--- Material provided Enclosed Below ---
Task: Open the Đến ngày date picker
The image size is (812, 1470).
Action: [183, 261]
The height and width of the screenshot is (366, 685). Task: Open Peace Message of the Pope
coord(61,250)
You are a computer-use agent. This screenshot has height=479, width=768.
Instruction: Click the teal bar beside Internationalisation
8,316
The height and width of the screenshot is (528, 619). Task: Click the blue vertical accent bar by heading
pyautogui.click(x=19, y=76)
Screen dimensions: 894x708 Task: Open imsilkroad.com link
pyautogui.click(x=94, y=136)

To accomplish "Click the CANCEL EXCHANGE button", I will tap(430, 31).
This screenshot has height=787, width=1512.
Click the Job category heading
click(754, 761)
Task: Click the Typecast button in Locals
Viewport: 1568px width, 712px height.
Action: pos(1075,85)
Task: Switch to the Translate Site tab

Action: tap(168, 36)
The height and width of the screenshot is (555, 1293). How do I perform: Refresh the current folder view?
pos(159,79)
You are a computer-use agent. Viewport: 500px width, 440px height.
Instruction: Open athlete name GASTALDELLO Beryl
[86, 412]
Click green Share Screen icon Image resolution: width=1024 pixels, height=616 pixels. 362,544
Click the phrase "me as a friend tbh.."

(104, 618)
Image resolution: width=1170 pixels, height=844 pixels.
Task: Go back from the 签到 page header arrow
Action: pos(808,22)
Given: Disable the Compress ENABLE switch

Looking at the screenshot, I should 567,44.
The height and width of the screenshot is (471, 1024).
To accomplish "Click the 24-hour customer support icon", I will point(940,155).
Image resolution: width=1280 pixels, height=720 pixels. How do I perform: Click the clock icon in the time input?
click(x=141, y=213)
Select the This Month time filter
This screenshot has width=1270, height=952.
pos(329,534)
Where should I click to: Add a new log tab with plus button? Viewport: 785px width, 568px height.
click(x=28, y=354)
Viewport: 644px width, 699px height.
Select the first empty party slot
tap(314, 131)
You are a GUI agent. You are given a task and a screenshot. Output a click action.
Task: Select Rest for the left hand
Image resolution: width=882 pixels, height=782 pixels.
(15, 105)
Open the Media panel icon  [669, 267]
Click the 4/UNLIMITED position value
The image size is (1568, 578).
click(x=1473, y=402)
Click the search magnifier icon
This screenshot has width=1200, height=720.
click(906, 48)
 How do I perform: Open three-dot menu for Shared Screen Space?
--- End of Enclosed Material provided ---
## Task details
Every line above from the line with "Task: Click the Typecast button in Locals" to the line with "The height and width of the screenshot is (471, 1024)." is wanted, ends included; write them out exactly and add no other line.

## Solved exercise
Task: Click the Typecast button in Locals
Viewport: 1568px width, 712px height.
Action: pos(1075,85)
Task: Switch to the Translate Site tab

Action: tap(168, 36)
The height and width of the screenshot is (555, 1293). How do I perform: Refresh the current folder view?
pos(159,79)
You are a computer-use agent. Viewport: 500px width, 440px height.
Instruction: Open athlete name GASTALDELLO Beryl
[86, 412]
Click green Share Screen icon Image resolution: width=1024 pixels, height=616 pixels. 362,544
Click the phrase "me as a friend tbh.."

(104, 618)
Image resolution: width=1170 pixels, height=844 pixels.
Task: Go back from the 签到 page header arrow
Action: pos(808,22)
Given: Disable the Compress ENABLE switch

Looking at the screenshot, I should 567,44.
The height and width of the screenshot is (471, 1024).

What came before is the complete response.